** Raw data **
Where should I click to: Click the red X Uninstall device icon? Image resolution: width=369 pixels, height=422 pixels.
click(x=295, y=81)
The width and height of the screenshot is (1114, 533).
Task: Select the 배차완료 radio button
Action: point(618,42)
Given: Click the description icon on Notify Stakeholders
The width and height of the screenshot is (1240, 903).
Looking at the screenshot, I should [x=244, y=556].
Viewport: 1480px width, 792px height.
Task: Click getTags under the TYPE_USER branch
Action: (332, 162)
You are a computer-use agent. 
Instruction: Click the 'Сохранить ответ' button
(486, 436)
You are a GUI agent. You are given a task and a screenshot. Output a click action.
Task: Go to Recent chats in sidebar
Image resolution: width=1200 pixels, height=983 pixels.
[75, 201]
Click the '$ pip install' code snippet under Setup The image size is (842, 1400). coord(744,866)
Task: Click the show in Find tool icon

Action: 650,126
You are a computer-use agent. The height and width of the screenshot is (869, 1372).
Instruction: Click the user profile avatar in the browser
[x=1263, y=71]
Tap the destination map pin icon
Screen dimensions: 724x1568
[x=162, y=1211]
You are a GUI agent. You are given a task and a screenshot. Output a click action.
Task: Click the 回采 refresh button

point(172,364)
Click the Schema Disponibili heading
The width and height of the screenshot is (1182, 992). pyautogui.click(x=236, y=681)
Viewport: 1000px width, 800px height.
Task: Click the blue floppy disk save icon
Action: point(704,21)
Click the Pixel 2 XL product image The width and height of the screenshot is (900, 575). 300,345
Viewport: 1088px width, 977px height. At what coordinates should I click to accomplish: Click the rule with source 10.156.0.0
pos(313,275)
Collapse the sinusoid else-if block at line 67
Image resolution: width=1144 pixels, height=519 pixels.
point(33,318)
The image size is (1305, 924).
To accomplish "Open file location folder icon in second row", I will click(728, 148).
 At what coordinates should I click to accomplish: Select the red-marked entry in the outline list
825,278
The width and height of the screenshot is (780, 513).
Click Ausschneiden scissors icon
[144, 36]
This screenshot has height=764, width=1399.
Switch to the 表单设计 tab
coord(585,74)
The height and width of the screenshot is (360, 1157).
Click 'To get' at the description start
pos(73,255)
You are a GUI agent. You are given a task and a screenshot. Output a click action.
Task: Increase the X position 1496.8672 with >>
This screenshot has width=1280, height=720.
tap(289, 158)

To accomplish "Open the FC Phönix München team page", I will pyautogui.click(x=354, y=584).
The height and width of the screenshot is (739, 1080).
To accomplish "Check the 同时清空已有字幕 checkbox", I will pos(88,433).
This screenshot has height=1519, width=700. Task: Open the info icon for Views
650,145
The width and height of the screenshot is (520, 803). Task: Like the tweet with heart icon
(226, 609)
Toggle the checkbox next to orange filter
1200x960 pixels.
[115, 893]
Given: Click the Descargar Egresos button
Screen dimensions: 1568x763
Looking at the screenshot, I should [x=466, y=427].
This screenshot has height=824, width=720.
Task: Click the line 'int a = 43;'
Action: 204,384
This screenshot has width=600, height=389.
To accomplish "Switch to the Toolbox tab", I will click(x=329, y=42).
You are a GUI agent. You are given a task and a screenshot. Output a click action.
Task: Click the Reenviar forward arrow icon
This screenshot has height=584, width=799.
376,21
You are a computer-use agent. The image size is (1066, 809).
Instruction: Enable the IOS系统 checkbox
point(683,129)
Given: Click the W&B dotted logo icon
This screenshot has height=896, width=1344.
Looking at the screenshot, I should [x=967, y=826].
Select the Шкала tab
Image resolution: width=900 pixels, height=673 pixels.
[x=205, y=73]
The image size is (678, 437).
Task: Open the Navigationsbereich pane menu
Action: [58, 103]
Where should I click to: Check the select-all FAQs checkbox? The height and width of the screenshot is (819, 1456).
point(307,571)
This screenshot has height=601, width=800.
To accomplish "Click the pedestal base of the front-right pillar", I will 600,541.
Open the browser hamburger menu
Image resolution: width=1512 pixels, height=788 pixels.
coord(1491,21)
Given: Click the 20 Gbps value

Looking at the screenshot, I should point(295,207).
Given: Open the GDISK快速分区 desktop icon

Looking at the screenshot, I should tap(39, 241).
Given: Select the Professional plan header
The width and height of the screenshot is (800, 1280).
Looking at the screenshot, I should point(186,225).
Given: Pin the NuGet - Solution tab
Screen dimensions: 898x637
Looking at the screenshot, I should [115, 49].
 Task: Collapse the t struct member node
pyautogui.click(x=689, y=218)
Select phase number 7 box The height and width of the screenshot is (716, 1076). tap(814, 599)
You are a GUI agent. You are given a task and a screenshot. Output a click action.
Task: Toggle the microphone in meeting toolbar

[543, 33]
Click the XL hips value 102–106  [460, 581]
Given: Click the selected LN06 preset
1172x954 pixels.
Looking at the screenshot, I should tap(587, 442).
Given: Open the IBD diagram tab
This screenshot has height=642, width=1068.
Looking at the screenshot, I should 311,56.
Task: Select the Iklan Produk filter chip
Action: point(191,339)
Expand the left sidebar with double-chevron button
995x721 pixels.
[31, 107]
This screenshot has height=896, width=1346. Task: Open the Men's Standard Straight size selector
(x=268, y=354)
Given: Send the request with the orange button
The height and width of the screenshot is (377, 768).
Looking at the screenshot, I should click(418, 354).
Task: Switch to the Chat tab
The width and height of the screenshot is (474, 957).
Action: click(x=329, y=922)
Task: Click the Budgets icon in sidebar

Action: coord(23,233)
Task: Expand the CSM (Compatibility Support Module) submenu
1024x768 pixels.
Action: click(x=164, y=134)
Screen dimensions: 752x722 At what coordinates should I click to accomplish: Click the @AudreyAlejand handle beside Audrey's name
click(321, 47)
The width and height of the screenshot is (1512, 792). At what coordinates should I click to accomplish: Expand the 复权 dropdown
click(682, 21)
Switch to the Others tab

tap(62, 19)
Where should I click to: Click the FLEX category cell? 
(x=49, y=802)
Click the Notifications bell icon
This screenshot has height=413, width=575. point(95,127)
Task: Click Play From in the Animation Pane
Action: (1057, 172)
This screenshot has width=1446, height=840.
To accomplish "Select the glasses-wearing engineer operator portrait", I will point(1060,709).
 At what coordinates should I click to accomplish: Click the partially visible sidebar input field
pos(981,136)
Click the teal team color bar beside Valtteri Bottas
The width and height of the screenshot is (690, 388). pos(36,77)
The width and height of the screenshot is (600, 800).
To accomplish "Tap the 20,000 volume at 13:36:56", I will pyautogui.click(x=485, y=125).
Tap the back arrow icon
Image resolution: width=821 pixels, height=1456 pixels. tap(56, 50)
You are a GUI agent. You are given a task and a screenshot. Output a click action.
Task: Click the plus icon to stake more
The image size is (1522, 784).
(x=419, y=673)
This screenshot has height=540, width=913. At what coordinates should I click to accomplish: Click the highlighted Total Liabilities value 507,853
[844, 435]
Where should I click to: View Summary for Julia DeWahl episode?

** Aim of the exercise **
Please repeat every entry, exactly as it was written.

** Final answer **
Where should I click to: Click the red X Uninstall device icon? Image resolution: width=369 pixels, height=422 pixels.
click(x=295, y=81)
The width and height of the screenshot is (1114, 533).
Task: Select the 배차완료 radio button
Action: point(618,42)
Given: Click the description icon on Notify Stakeholders
The width and height of the screenshot is (1240, 903).
Looking at the screenshot, I should [x=244, y=556].
Viewport: 1480px width, 792px height.
Task: Click getTags under the TYPE_USER branch
Action: (332, 162)
You are a computer-use agent. 
Instruction: Click the 'Сохранить ответ' button
(486, 436)
You are a GUI agent. You are given a task and a screenshot. Output a click action.
Task: Go to Recent chats in sidebar
Image resolution: width=1200 pixels, height=983 pixels.
[75, 201]
Click the '$ pip install' code snippet under Setup The image size is (842, 1400). coord(744,866)
Task: Click the show in Find tool icon

Action: 650,126
You are a computer-use agent. The height and width of the screenshot is (869, 1372).
Instruction: Click the user profile avatar in the browser
[x=1263, y=71]
Tap the destination map pin icon
Screen dimensions: 724x1568
[x=162, y=1211]
You are a GUI agent. You are given a task and a screenshot. Output a click action.
Task: Click the 回采 refresh button

point(172,364)
Click the Schema Disponibili heading
The width and height of the screenshot is (1182, 992). pyautogui.click(x=236, y=681)
Viewport: 1000px width, 800px height.
Task: Click the blue floppy disk save icon
Action: point(704,21)
Click the Pixel 2 XL product image The width and height of the screenshot is (900, 575). 300,345
Viewport: 1088px width, 977px height. At what coordinates should I click to accomplish: Click the rule with source 10.156.0.0
pos(313,275)
Collapse the sinusoid else-if block at line 67
Image resolution: width=1144 pixels, height=519 pixels.
point(33,318)
The image size is (1305, 924).
To accomplish "Open file location folder icon in second row", I will click(728, 148).
 At what coordinates should I click to accomplish: Select the red-marked entry in the outline list
825,278
The width and height of the screenshot is (780, 513).
Click Ausschneiden scissors icon
[144, 36]
This screenshot has height=764, width=1399.
Switch to the 表单设计 tab
coord(585,74)
The height and width of the screenshot is (360, 1157).
Click 'To get' at the description start
pos(73,255)
You are a GUI agent. You are given a task and a screenshot. Output a click action.
Task: Increase the X position 1496.8672 with >>
This screenshot has width=1280, height=720.
tap(289, 158)

To accomplish "Open the FC Phönix München team page", I will pyautogui.click(x=354, y=584).
The height and width of the screenshot is (739, 1080).
To accomplish "Check the 同时清空已有字幕 checkbox", I will pos(88,433).
This screenshot has height=1519, width=700. Task: Open the info icon for Views
650,145
The width and height of the screenshot is (520, 803). Task: Like the tweet with heart icon
(226, 609)
Toggle the checkbox next to orange filter
1200x960 pixels.
[115, 893]
Given: Click the Descargar Egresos button
Screen dimensions: 1568x763
Looking at the screenshot, I should [x=466, y=427].
This screenshot has height=824, width=720.
Task: Click the line 'int a = 43;'
Action: 204,384
This screenshot has width=600, height=389.
To accomplish "Switch to the Toolbox tab", I will click(x=329, y=42).
You are a GUI agent. You are given a task and a screenshot. Output a click action.
Task: Click the Reenviar forward arrow icon
This screenshot has height=584, width=799.
376,21
You are a computer-use agent. The image size is (1066, 809).
Instruction: Enable the IOS系统 checkbox
point(683,129)
Given: Click the W&B dotted logo icon
This screenshot has height=896, width=1344.
Looking at the screenshot, I should [x=967, y=826].
Select the Шкала tab
Image resolution: width=900 pixels, height=673 pixels.
[x=205, y=73]
The image size is (678, 437).
Task: Open the Navigationsbereich pane menu
Action: [58, 103]
Where should I click to: Check the select-all FAQs checkbox? The height and width of the screenshot is (819, 1456).
point(307,571)
This screenshot has height=601, width=800.
To accomplish "Click the pedestal base of the front-right pillar", I will 600,541.
Open the browser hamburger menu
Image resolution: width=1512 pixels, height=788 pixels.
coord(1491,21)
Given: Click the 20 Gbps value

Looking at the screenshot, I should point(295,207).
Given: Open the GDISK快速分区 desktop icon

Looking at the screenshot, I should tap(39, 241).
Given: Select the Professional plan header
The width and height of the screenshot is (800, 1280).
Looking at the screenshot, I should point(186,225).
Given: Pin the NuGet - Solution tab
Screen dimensions: 898x637
Looking at the screenshot, I should [115, 49].
 Task: Collapse the t struct member node
pyautogui.click(x=689, y=218)
Select phase number 7 box The height and width of the screenshot is (716, 1076). tap(814, 599)
You are a GUI agent. You are given a task and a screenshot. Output a click action.
Task: Toggle the microphone in meeting toolbar

[543, 33]
Click the XL hips value 102–106  [460, 581]
Given: Click the selected LN06 preset
1172x954 pixels.
Looking at the screenshot, I should tap(587, 442).
Given: Open the IBD diagram tab
This screenshot has height=642, width=1068.
Looking at the screenshot, I should 311,56.
Task: Select the Iklan Produk filter chip
Action: point(191,339)
Expand the left sidebar with double-chevron button
995x721 pixels.
[31, 107]
This screenshot has height=896, width=1346. Task: Open the Men's Standard Straight size selector
(x=268, y=354)
Given: Send the request with the orange button
The height and width of the screenshot is (377, 768).
Looking at the screenshot, I should click(418, 354).
Task: Switch to the Chat tab
The width and height of the screenshot is (474, 957).
Action: click(x=329, y=922)
Task: Click the Budgets icon in sidebar

Action: coord(23,233)
Task: Expand the CSM (Compatibility Support Module) submenu
1024x768 pixels.
Action: click(x=164, y=134)
Screen dimensions: 752x722 At what coordinates should I click to accomplish: Click the @AudreyAlejand handle beside Audrey's name
click(321, 47)
The width and height of the screenshot is (1512, 792). At what coordinates should I click to accomplish: Expand the 复权 dropdown
click(682, 21)
Switch to the Others tab

tap(62, 19)
Where should I click to: Click the FLEX category cell? 
(x=49, y=802)
Click the Notifications bell icon
This screenshot has height=413, width=575. point(95,127)
Task: Click Play From in the Animation Pane
Action: (1057, 172)
This screenshot has width=1446, height=840.
To accomplish "Select the glasses-wearing engineer operator portrait", I will point(1060,709).
 At what coordinates should I click to accomplish: Click the partially visible sidebar input field
pos(981,136)
Click the teal team color bar beside Valtteri Bottas
The width and height of the screenshot is (690, 388). pos(36,77)
The width and height of the screenshot is (600, 800).
To accomplish "Tap the 20,000 volume at 13:36:56", I will pyautogui.click(x=485, y=125).
Tap the back arrow icon
Image resolution: width=821 pixels, height=1456 pixels. tap(56, 50)
You are a GUI agent. You are given a task and a screenshot. Output a click action.
Task: Click the plus icon to stake more
The image size is (1522, 784).
(x=419, y=673)
This screenshot has height=540, width=913. At what coordinates should I click to accomplish: Click the highlighted Total Liabilities value 507,853
[844, 435]
Where should I click to: View Summary for Julia DeWahl episode?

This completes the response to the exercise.